> [DOCUMENT PASSAGE]
(begin)

The invention relates to a method and apparatus for installing two or more instrumentation sensors and cables inside of a single tubing string in a wellbore for monitoring well conditions at two or more locations in the wellbore.
In many oil and/or gas producing wells, it is essential to measure parameters such as pressure and temperature at different points in the wellbore for safety, efficiency and production reasons. Typically, as shown in
During well servicing and other interventions that may be necessary throughout the life of a well, the production tubing string is often pulled out and re-installed at various times, which requires the upper sensor 6 and cable 7 that have been clamped to the outside of the production tubing string to be handled. Handling the sensor and cable adds to the complexity of each intervention and increases the time, costs, and the number of services involved in the intervention. Furthermore there is also a risk of damaging the sensor and cable during deployment and pulling of the production tubing string each time it is handled.
Moreover, by having the sensor and cable attached to the production tubing string, vibrations in the production tubing string created by pumps and other equipment can damage the sensor, resulting in inaccurate readings and/or the need to repair or replace the sensor.
A review of the prior art reveals several systems for measuring pressure in a wellbore. For example, U.S. Pat. No. 8,230,917 teaches a system and method for determining fluid invasion in reservoir zones using a sensor in coiled tubing. US 2004/0031319 teaches a system that displaces a predetermined fluid in order to measure pressure in a highly deviated or horizontal wellbore. US 2011/0229071 teaches a sensor system for taking measurements at a variety of locations in a wellbore using an optical fiber having a plurality of pressure sensors spaced apart on the optical fiber. US 2013/0048380 teaches a method for estimating one or more interval densities in a wellbore by acquiring first and second axially spaced pressure measurements in the wellbore using a tool string containing a number of spaced apart pressure sensors. U.S. Pat. No. 6,116,085 teaches a tubing string housing a plurality of pressure sensor assemblies connected to ports along the tubing string and a plurality of thermocouples operative to measure temperature at points along the tubing string in a wellbore.
In view of the foregoing, there is a need for an apparatus and method for deploying and installing instrumentation into a wellbore wherein subsequent handling of the instrumentation is minimized. There is also a need for an apparatus and method for deploying instrumentation to reduce vibrations on the instrumentation caused by pumps. There is a further need for an apparatus and method for deploying two or more instruments inside of a single tubing string, separate from the production tubing string, wherein measurements can be taken simultaneously at more than one location in the wellbore. There is also a need for such an apparatus and method to enable the monitoring of well conditions at more than one location in the wellbore that is simple to install.
In accordance with the invention, there is provided an apparatus for deploying at least two sensing instruments at different locations in a tubing string within a wellbore having an outer sleeve for operative connection to the tubing string; an inner sleeve connected to a first sensing instrument, the inner sleeve for engagement with the outer sleeve at a first location; and a pump down assembly connected to a second sensing instrument, the pump down assembly disengageably connected to the inner sleeve and moveable through the tubing string with the inner sleeve to the first location; wherein applying fluid pressure in the tubing string disengages the pump down assembly from the inner sleeve at the first location, and applying further fluid pressure in the tubing string moves the pump down assembly and the second sensing instrument through the tubing string to a second location.

(end)

> [PROVIDED INFORMATION]
(begin)

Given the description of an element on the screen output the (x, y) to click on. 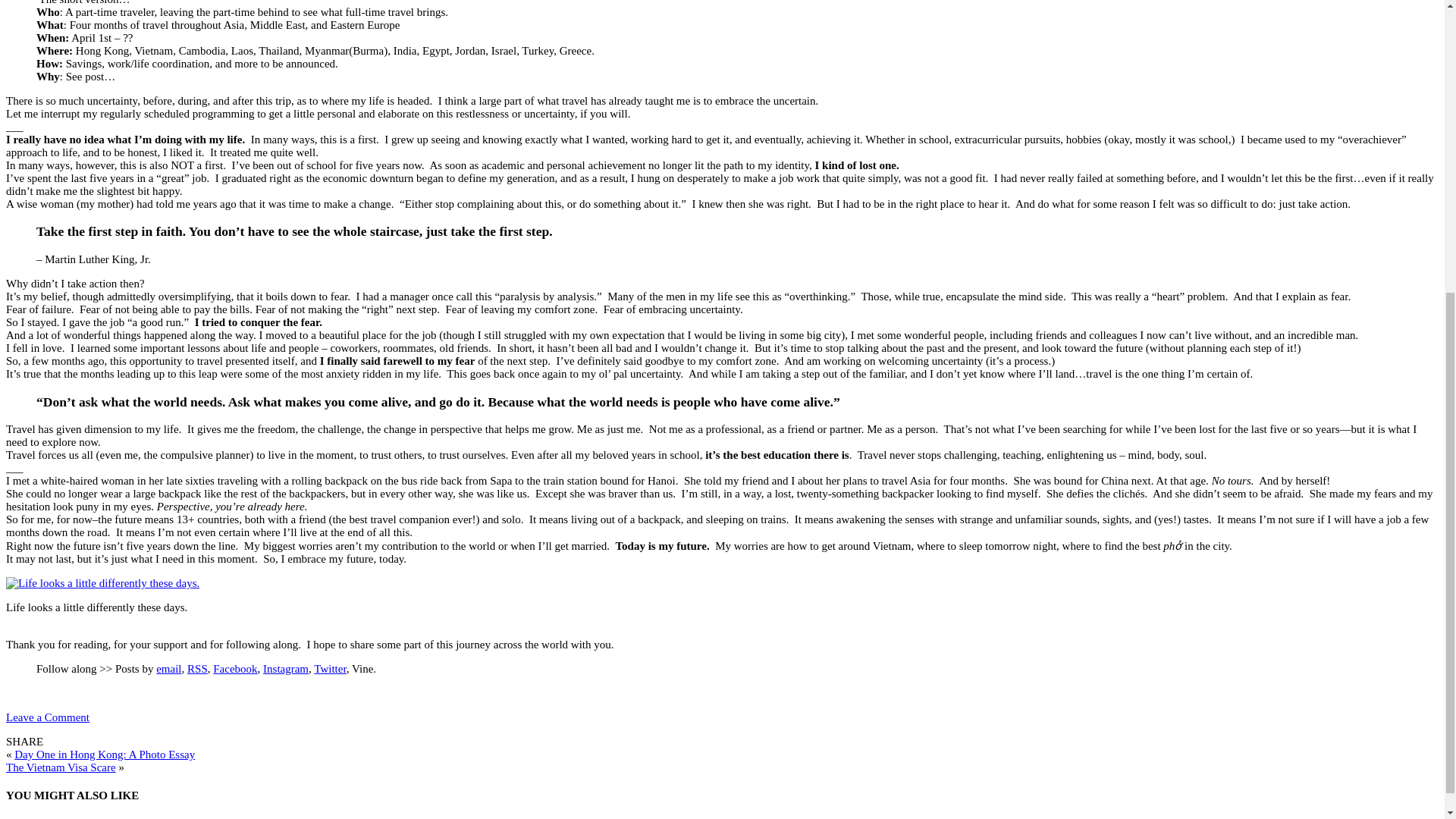
Leave a Comment (46, 717)
Day One in Hong Kong: A Photo Essay (104, 754)
Facebook (234, 668)
Twitter (330, 668)
email (167, 668)
The Vietnam Visa Scare (60, 767)
RSS (197, 668)
Instagram (285, 668)
Given the description of an element on the screen output the (x, y) to click on. 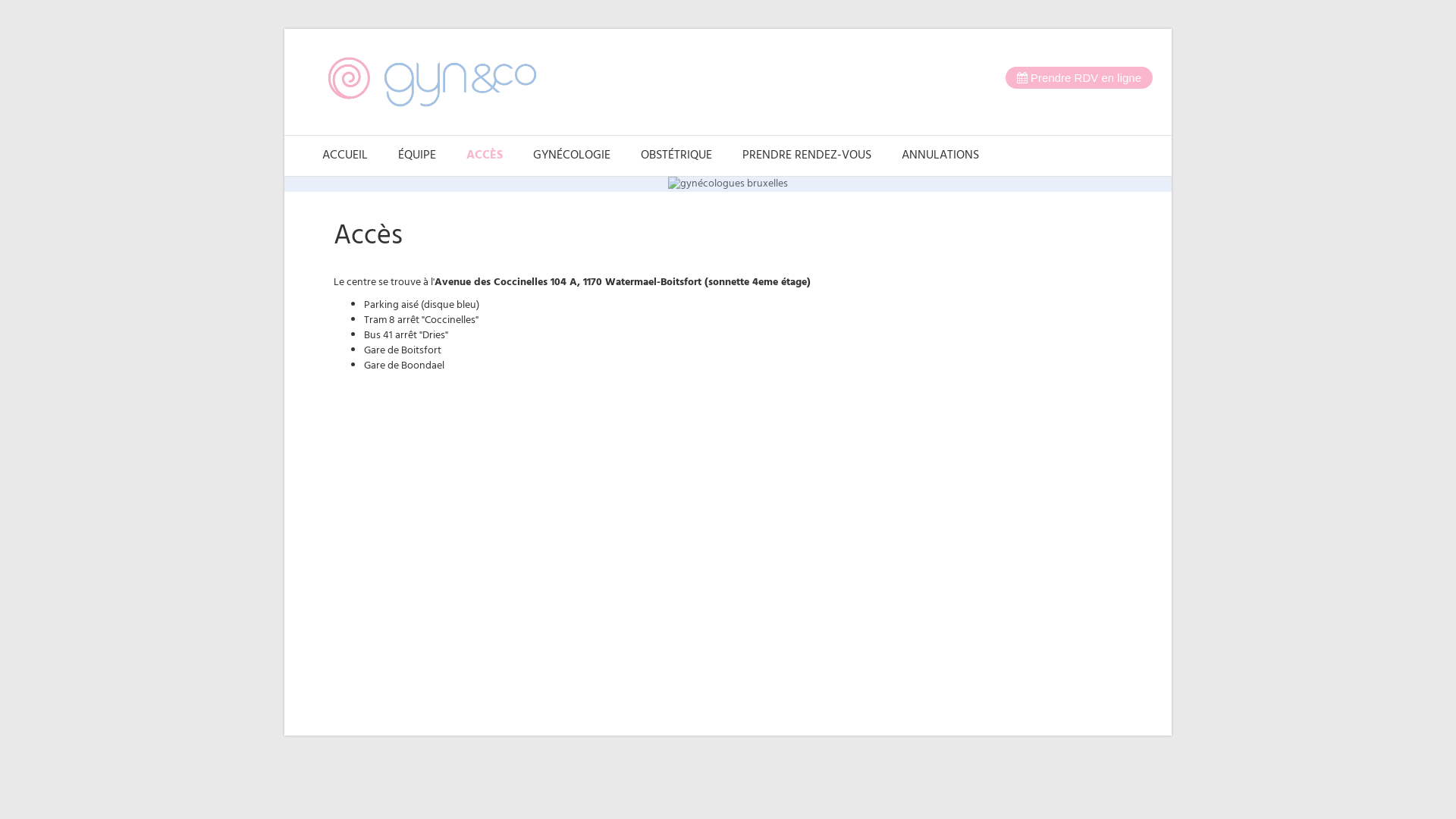
ACCUEIL Element type: text (344, 155)
ANNULATIONS Element type: text (940, 155)
Prendre RDV en ligne Element type: text (1078, 77)
PRENDRE RENDEZ-VOUS Element type: text (806, 155)
Given the description of an element on the screen output the (x, y) to click on. 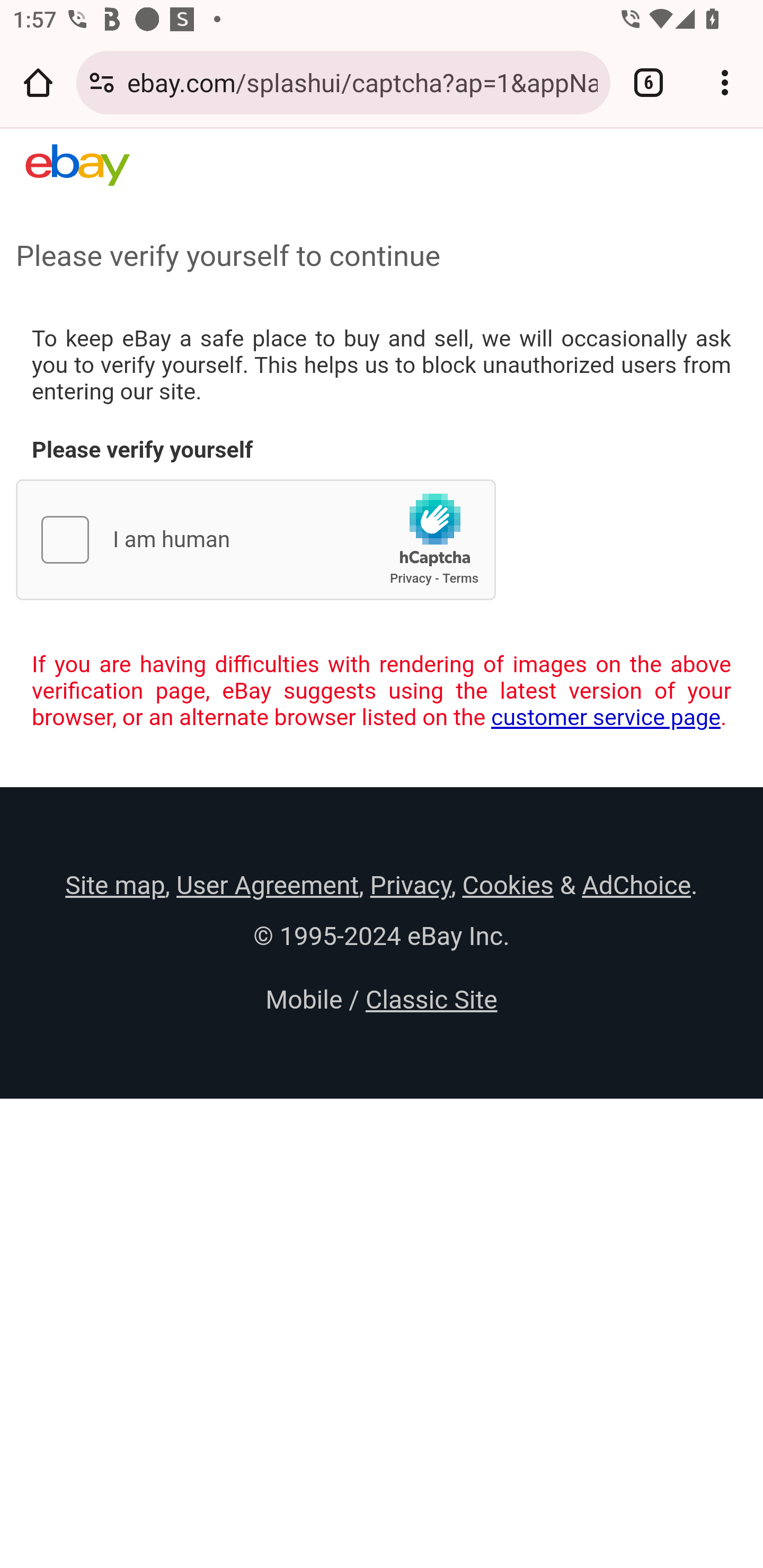
Open the home page (38, 82)
Connection is secure (101, 82)
Switch or close tabs (648, 82)
Customize and control Google Chrome (724, 82)
eBay Home (77, 165)
hCaptcha Privacy Policy Privacy (410, 578)
hCaptcha Terms of Service Terms (459, 578)
customer service page (605, 717)
Site map (114, 884)
User Agreement (266, 884)
Privacy (409, 884)
Cookies (507, 884)
AdChoice (636, 884)
Given the description of an element on the screen output the (x, y) to click on. 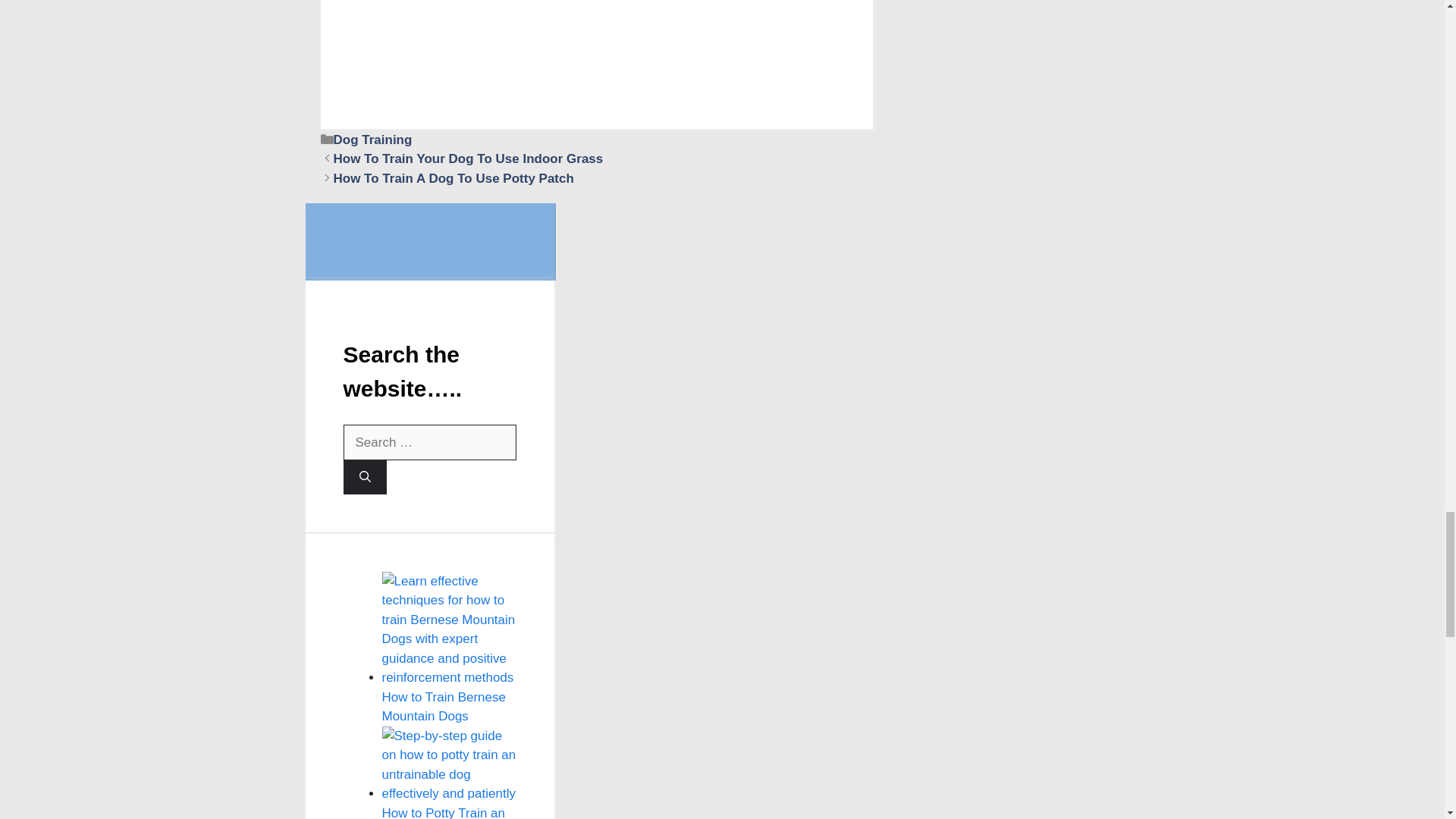
How to Train Bernese Mountain Dogs 4 (448, 629)
Search for: (428, 443)
How to Potty Train an Untrainable Dog 5 (448, 764)
Given the description of an element on the screen output the (x, y) to click on. 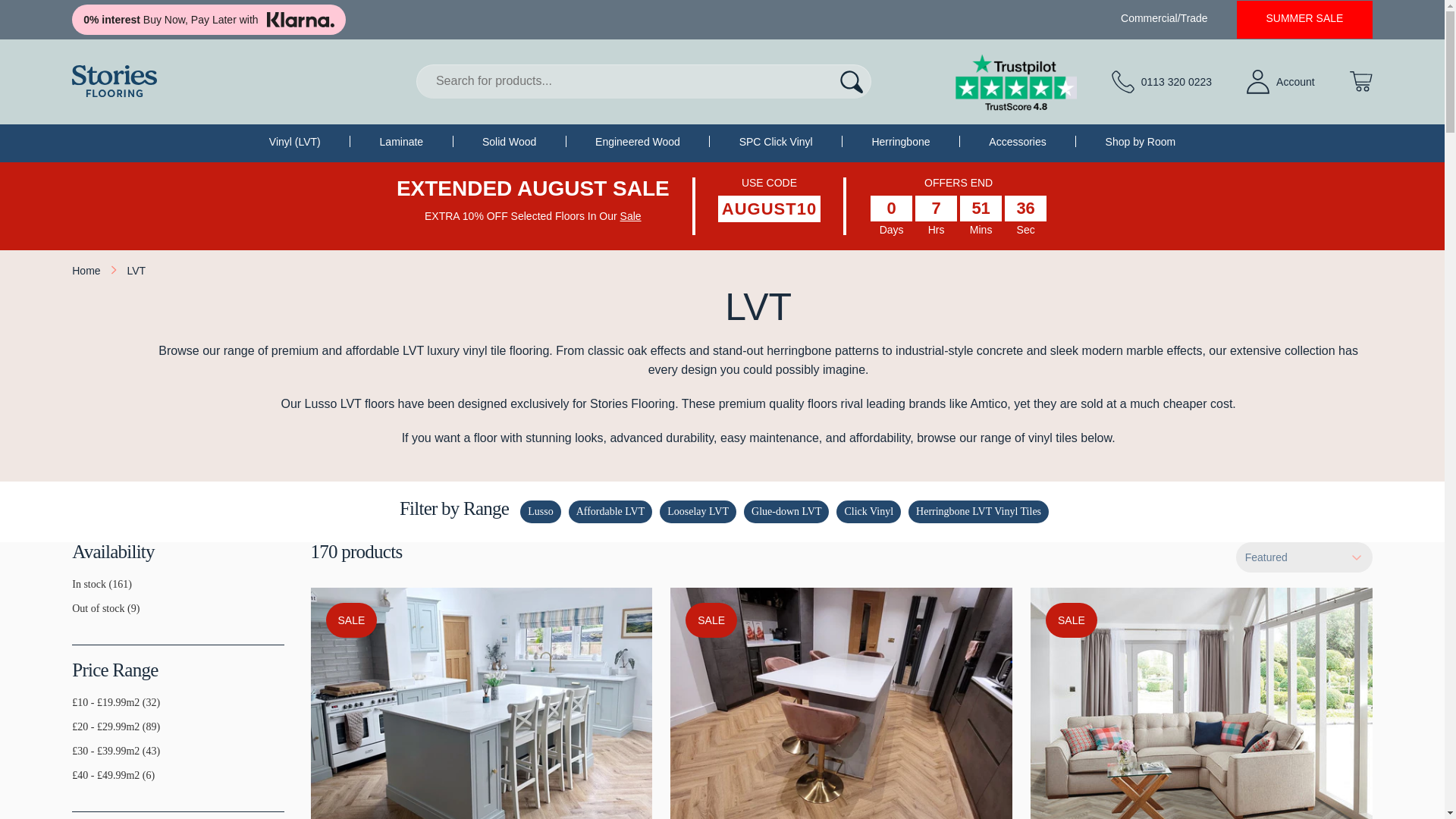
Klarna finance options (207, 19)
View basket (1361, 81)
0113 320 0223 (1161, 81)
SUMMER SALE (1303, 18)
Call us (1161, 81)
1 (77, 590)
Account (1280, 81)
Stories Flooring (114, 81)
My account (1280, 81)
Laminate (401, 141)
Given the description of an element on the screen output the (x, y) to click on. 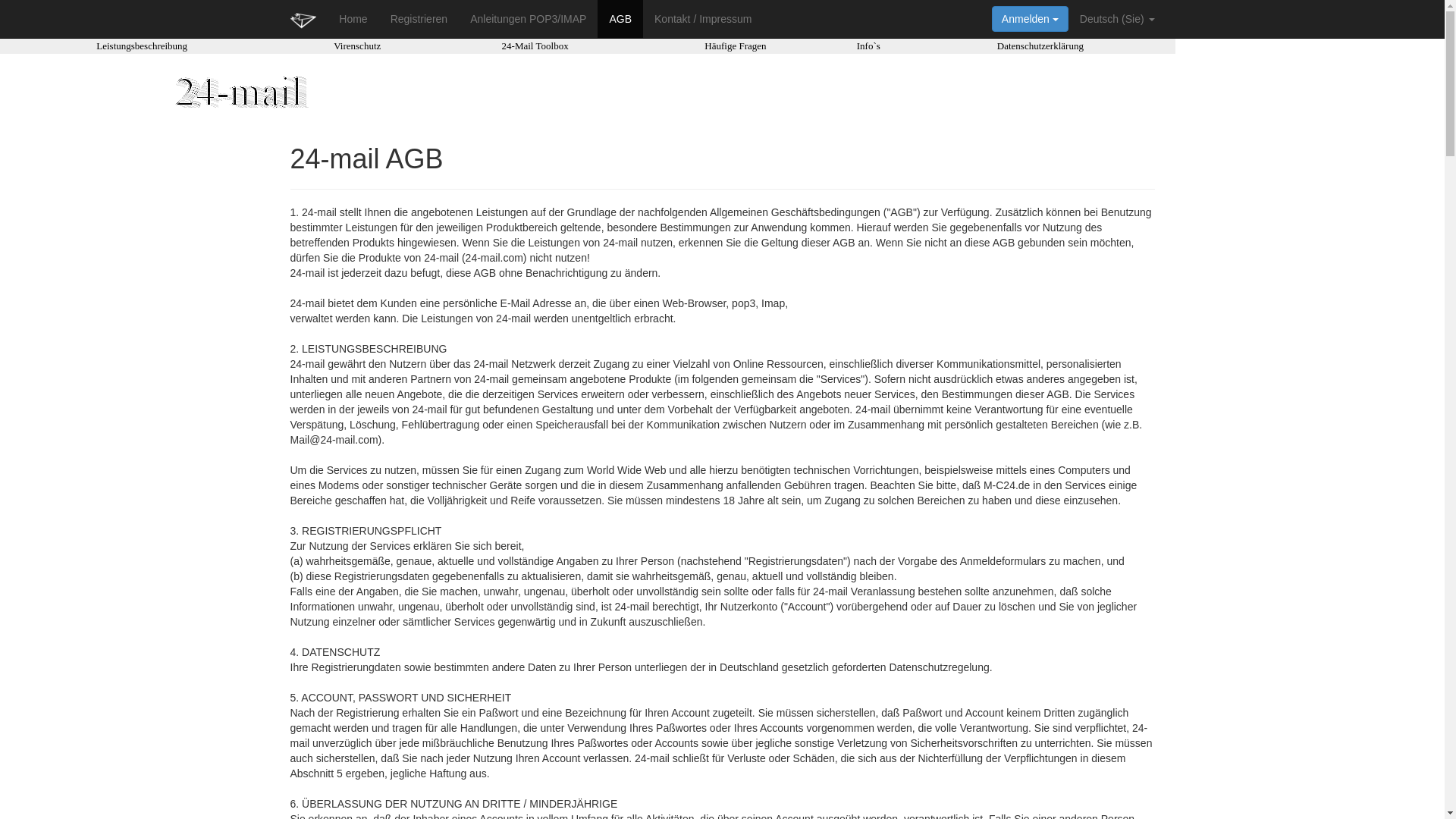
Anmelden Element type: text (1029, 18)
Registrieren Element type: text (418, 18)
Home Element type: text (352, 18)
Info`s Element type: text (868, 45)
Anleitungen POP3/IMAP Element type: text (527, 18)
Virenschutz Element type: text (356, 45)
Leistungsbeschreibung Element type: text (141, 45)
24-Mail Toolbox Element type: text (535, 45)
Deutsch (Sie) Element type: text (1117, 18)
AGB Element type: text (620, 18)
Kontakt / Impressum Element type: text (702, 18)
Given the description of an element on the screen output the (x, y) to click on. 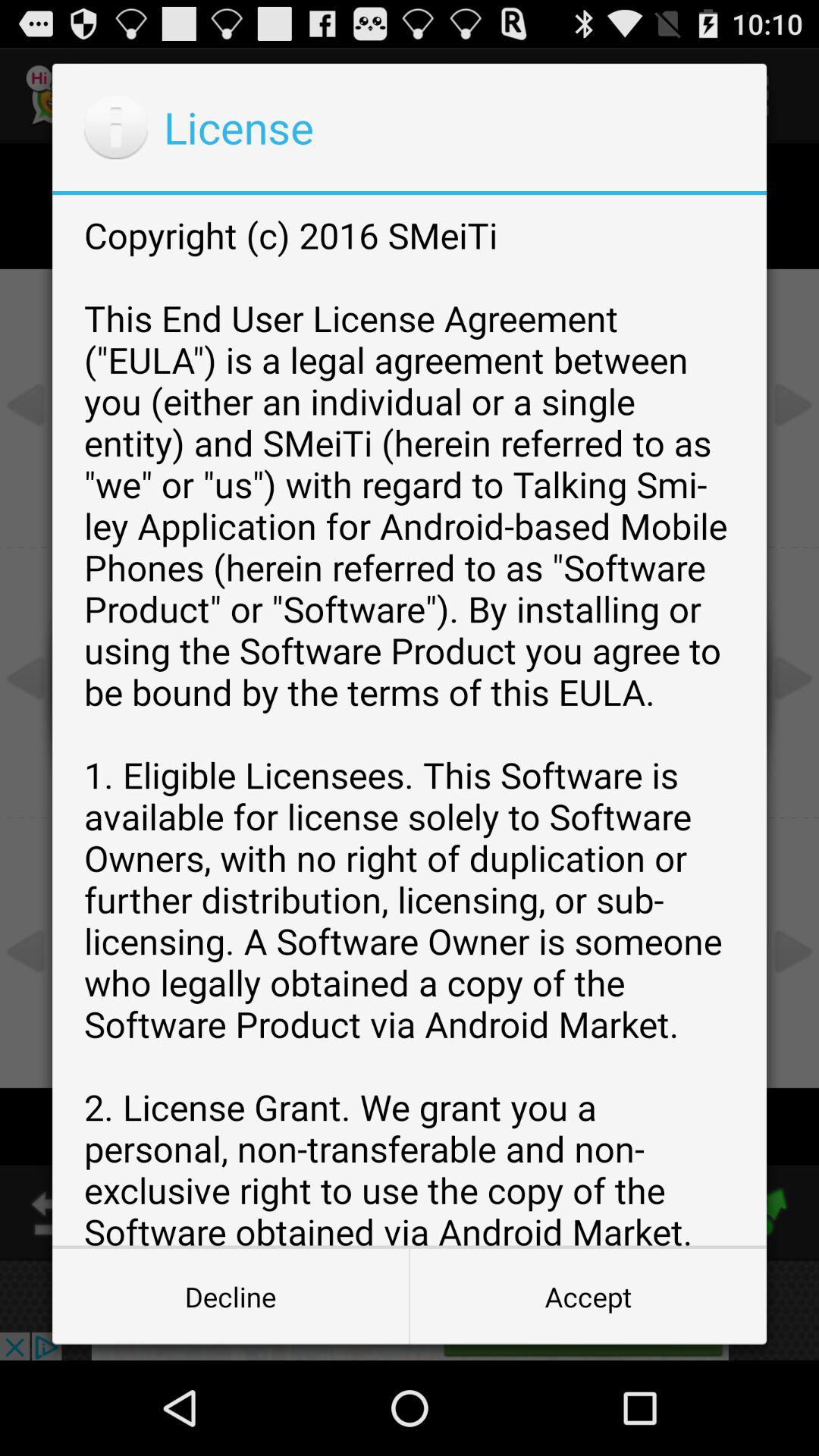
press the accept (588, 1296)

(end)

> [PROBLEM A]
Say whether each statement agrees with the wellbore instrumentation passage. Answer yes or no for each one, and quote the words of the passage that decide it.
(i) Vibrations created by pumps can damage a sensor attached to the production tubing string.
(ii) U.S. Pat. No. 6,116,085 teaches determining fluid invasion in reservoir zones using a sensor in coiled tubing.
(iii) In the apparatus provided by the invention, the inner sleeve is connected to the second sensing instrument.
> [PROBLEM B] Extract the part of the wellbore instrumentation passage between "The invention relates" and "locations in the wellbore.", inclusive.

> [REPLY A]
(i) Yes: "vibrations in the production tubing string created by pumps and other equipment can damage the sensor"
(ii) No: "U.S. Pat. No. 8,230,917 teaches a system and method for determining fluid invasion in reservoir zones using a sensor in coiled tubing"
(iii) No: "an inner sleeve connected to a first sensing instrument"

> [REPLY B]
The invention relates to a method and apparatus for installing two or more instrumentation sensors and cables inside of a single tubing string in a wellbore for monitoring well conditions at two or more locations in the wellbore.